Mais Jim ? Gabriel sans mémoire ? Pouvait-on lui reprocher d'avoir commandité la mort d'Aziraphale ? Eh bien non ! Jim l'avait énervé. Non pas parce qu'il était gentil et insignifiant. Mais parce qu'une fois débarrassé de sa mauvaise conscience, il était libre. Libre d'être qui il voulait, avec qui il voulait, et responsable de rien ! Gabriel et sa complice Belzébuth avaient fugué comme des gamins, et tout le monde s'en foutait complètement. Les autres avaient protesté pour la forme mais les effacer du Livre de la Vie ? Ah ça, non, certainement pas !

Une rage sourde avait dépiauté son cœur et ses entrailles. Deux poids deux mesures. Des représentants de camp opposés envoyés sur Terre qui font capoter un Grand Plan Fumeux et opèrent un petit miracle à cent mille lazari, et c'est l'annihilation totale garantie. Mais un Archange Suprême et un Duc des Enfers qui tombent amoureux et se barrent en envoyant tout valser, on s'en fiche parce qu'ils font de la place aux Iznogoods ? Oh, s'il avait été mortel, il s'en serait collé un ulcère tant il était… ulcéré. Et il en aurait ressenti une brûlante et violente envie aussi. Mais ceci est un autre péché dont il se foutait, lui aussi, éperdument car les démons ne sont pas concernés.

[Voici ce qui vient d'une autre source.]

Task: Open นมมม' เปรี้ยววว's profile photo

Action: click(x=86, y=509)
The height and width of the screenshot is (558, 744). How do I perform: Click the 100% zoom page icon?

Ils en ont d'autres. La générosité, l'équanimité, la frugalité, le dévouement, l'amour, le désintéressement, l'industrie diligente et d'autres horreurs nauséabondes du même acabit.

Il soupira, en essayant d'avaler une gorgée froide.

Avec le coup de maître que lui avait joué Métatron en apportant à l'angelot le fallacieux café d'une fausse liberté, la colère amère de Crowley était au mieux de sa forme. En d'autres circonstances, il aurait été impressionné parce que là, c'était vraiment, une belle saloperie qu'il lui avait faite dans le dos. Ce n'était plus le Ciel qui lui avait pris Aziraphale contre son gré. C'était Aziraphale qui avait choisi d'y aller à peu près volontairement en se dépouillant de tout ce qu'il avait patiemment gagné en autonomie durant les millénaires. Sans voir que c'était un jeu de dupes.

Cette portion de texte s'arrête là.